Have you considered letterpress?

The oldest form of printing is still one of the nicest ways to make a good first impression and we love it! Recently, we have seen a resurgence in letterpress printing and are being asked more often than ever to help our clients create that WOW factor with their stationery. When letterpress is paired with finishing techniques such as hot foil, duplex and triplex gluing, edge painting and embossing the results can be astonishing!


Letterpress was the printing method of choice for five centuries. The process uses blocks of cut and raised, reversed letters that are inked and then pressed against the paper to produce an impression. The blocks are often cast from metal, but other types include carved wood, stone, lino or nylon blocks.


Letterpress printing is very time consuming, expensive and labour intensive. A great deal of skill and strong attention to detail is required to produce a good printed product. Back in the day when letterpress was king, several individuals would be involved in the process. Specialists would line up the type; this would entail setting the lettered blocks in to a composing stick before being transferred in to a larger type galley. The letters needed to be set line by line, in a particular order before sending to be proof read. The type block would be tied and sent to the machine room staff that operated the printing presses. The type face would be inked and set in to the machine ready for the paper to be fed through.


And not forgetting that you have to clean up after using the machines and to dry out your prints!
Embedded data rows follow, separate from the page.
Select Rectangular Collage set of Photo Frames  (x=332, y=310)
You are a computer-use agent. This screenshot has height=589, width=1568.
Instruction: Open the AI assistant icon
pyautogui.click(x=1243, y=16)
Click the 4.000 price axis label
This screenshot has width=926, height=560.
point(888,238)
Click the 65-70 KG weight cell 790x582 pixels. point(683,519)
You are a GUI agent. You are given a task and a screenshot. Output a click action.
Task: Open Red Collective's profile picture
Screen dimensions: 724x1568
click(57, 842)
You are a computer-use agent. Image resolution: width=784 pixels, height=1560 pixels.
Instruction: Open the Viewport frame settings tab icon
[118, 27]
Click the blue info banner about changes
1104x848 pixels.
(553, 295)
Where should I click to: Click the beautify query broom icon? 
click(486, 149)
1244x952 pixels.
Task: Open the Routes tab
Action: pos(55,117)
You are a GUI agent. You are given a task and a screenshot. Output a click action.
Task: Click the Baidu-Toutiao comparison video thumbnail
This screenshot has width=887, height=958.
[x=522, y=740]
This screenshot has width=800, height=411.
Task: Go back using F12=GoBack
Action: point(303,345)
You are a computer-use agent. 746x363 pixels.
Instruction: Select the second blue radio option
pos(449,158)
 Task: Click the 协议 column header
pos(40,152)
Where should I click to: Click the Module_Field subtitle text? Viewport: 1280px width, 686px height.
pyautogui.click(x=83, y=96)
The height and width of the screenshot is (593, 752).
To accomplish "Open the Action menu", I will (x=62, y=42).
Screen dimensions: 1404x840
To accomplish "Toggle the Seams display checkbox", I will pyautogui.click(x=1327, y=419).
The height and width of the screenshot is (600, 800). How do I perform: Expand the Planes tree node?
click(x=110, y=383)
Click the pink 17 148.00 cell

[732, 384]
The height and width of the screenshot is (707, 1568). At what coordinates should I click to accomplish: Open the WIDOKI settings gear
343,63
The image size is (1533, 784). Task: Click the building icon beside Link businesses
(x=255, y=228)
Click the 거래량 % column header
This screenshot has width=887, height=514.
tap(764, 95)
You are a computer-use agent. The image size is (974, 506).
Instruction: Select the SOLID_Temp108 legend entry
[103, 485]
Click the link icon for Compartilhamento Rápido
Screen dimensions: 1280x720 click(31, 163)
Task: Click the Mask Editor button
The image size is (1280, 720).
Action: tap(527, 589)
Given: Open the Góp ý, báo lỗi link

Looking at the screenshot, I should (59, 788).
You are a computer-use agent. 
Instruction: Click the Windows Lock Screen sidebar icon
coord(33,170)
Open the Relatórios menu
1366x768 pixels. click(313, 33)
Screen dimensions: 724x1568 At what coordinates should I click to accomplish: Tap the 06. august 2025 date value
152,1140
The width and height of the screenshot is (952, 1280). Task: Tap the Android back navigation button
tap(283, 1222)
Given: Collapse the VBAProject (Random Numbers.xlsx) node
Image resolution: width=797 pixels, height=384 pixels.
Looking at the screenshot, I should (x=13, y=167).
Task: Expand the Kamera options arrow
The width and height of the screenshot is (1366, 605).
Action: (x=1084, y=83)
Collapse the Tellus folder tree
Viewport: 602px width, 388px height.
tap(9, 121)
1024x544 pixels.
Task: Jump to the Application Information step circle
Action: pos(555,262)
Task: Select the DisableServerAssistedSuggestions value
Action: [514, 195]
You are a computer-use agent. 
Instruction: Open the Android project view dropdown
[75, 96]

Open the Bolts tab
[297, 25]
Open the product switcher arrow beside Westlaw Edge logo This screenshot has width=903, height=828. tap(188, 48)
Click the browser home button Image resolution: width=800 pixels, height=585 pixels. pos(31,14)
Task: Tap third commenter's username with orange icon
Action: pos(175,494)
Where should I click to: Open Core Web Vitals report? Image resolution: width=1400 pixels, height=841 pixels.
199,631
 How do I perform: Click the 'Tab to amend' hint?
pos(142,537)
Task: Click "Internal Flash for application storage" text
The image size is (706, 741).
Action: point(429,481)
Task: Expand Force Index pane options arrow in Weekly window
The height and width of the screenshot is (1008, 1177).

Cleaning the equipment was absolutely crucial to ensure your next print was crisp and tidy. A good quality print established your print house.


When offset lithography took over, letterpress began to decline. Recently however, it has enjoyed a revival, particularly with wedding invitations, greeting cards, stationery and bespoke craft items. Those still involved in the letterpress process have to learn all disciplines themselves – setting the type, inking and operating the presses.

The weight of the blocks, the feel of the paper, and the smell of the ink – the very embodiment of letterpress is a craft, a hands-on art form in which you can become fully immersed.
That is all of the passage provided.